Peredaran Rokok Polos Meroket, Kemenkeu Komitmen Jalankan Reformasi Cukai
Foto Capture Zoom Meet

Spektroom - Pemerintah tetap komitmen untuk menjalankan amanat RPJMN 2025-2029, termasuk reformasi cukai melalui simplifikasi struktur dari 19 menjadi 8 layer dalam 12 tahun terakhir, serta memperkuat penegakan hukum atas rokok ilegal dan pemanfaatan penerimaan cukai untuk kesehatan serta pembangunan SDM.

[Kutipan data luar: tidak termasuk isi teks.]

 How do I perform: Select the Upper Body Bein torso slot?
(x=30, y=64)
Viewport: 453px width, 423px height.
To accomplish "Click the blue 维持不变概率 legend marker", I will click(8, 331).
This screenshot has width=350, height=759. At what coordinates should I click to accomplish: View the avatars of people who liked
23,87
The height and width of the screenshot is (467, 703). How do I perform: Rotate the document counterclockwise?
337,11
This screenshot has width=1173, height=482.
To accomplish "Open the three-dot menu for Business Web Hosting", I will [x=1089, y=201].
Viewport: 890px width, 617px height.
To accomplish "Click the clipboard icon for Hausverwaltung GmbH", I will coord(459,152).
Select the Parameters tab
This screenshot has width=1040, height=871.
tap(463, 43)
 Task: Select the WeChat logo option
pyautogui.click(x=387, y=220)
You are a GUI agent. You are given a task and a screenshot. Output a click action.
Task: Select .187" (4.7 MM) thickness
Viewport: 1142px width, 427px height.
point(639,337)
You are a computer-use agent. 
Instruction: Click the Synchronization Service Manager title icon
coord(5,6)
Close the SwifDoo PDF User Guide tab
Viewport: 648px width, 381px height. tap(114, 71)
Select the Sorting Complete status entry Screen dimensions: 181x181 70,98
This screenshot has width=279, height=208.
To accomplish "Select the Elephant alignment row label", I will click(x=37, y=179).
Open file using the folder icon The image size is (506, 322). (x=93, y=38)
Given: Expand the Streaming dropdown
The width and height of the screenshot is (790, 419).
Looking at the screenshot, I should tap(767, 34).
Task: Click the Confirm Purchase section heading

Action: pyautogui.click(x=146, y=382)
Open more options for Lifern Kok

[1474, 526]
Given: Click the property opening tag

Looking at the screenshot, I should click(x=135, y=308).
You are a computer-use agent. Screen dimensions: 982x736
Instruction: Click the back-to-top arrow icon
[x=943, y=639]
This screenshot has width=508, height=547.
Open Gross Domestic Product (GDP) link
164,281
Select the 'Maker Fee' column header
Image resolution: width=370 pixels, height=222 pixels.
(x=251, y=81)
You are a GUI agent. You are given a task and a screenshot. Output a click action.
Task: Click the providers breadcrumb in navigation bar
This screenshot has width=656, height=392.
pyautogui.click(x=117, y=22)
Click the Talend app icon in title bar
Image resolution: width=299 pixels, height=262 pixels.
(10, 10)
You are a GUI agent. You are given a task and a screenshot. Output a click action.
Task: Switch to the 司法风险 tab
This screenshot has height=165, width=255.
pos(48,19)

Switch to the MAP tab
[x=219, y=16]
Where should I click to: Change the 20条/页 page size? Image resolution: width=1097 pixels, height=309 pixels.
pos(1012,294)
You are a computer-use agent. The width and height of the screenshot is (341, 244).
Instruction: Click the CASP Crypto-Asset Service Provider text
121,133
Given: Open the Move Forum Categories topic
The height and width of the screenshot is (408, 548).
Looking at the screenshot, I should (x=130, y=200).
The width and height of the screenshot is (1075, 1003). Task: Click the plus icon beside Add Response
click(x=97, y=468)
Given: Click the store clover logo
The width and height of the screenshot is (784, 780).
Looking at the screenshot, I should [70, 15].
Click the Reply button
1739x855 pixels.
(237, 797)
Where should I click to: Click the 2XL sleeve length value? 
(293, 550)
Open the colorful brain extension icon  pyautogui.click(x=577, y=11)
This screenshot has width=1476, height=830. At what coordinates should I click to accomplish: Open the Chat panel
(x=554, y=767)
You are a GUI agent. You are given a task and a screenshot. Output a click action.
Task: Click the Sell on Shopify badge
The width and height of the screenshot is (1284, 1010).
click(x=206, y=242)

Hal itu disampaikan Kepala Sub Bidang Cukai Badan Kebijakan Fiskal Kementerian Keuangan Sarno pada Virtual diseminasi dan bedah Buku TCnomics - Doa kita Menanti reformasi dan implementasi kenaikan cukai hasil tembakau (CHT) 2026 Jum'at (3/10/2025)

Menurut Sarno, komitmen tersebut dipicu adanya indikasi peningkatan peredaran rokok polos (tanpa cukai) mulai meningkat di tahun 2024, meski penindakan DJBC mencapai 20.783 dalam tahun yang sama.

“Kita bisa bayangkan keuntungan besar yang dinikmati pelaku rokok ilegal. Karena itu, pengendalian rokok ilegal harus berjalan beriringan dengan kebi'akan cukai prosresif,” ujar Sarno

Oleh karenanya,pengendalian rokok ilegal harus berjalan beriringan dengan kebijakan cukai progresif.

Sarno juga menekankan bahwa realisasi Dana Bagi Hasil Cukai Hasil Tembakau (DBHCHT) sejak 2021 selalu di atas 40 %, membuktikan pemanfaatan cukai telah diarahkan pada layanan kesehatan, kesejahteraan pekerja, dan penegakan hukum.

Sementara diforum yang sama, Ekonom, Faisal Rahmanto Moeis menilai TCNomics sebagai bukti kuat bahwa pengendalian konsumsi rokok berpotensi menghemat economy cost hingga ratusan triliun rupiah per tahun sekaligus menurunkan risiko kemiskinan akibat belanja rokok yang tidak produktif.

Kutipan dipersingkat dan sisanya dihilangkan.